- _Screenshot grounding data_
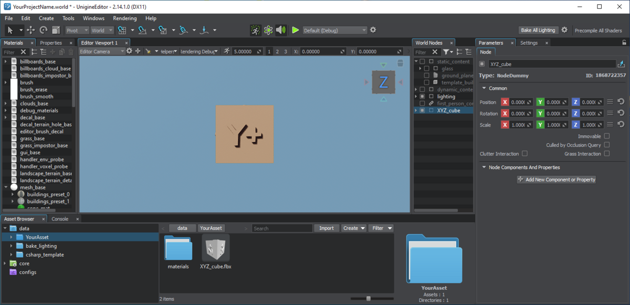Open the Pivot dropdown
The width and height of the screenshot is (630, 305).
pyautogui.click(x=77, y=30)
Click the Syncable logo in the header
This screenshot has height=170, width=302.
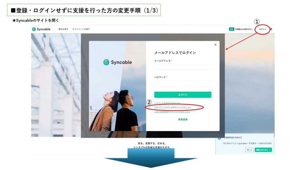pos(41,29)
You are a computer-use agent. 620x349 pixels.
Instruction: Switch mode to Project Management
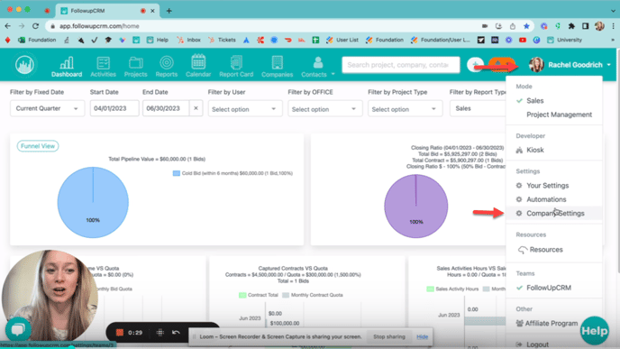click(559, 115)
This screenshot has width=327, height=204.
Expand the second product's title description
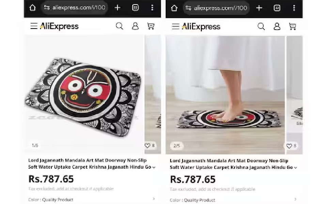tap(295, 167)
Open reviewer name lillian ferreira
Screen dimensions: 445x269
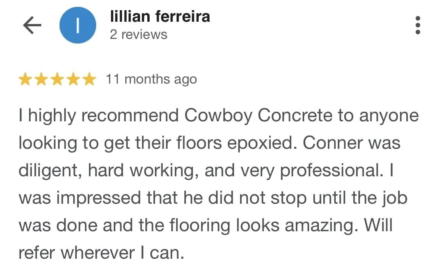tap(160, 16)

- _Instructions for the task_
Your copy should hold exactly the lines from the one with "This screenshot has width=327, height=204." through the end of the records, both included, and no pictures.

- _Your solution_
This screenshot has width=327, height=204.
Expand the second product's title description
tap(295, 167)
Open reviewer name lillian ferreira
Screen dimensions: 445x269
tap(160, 16)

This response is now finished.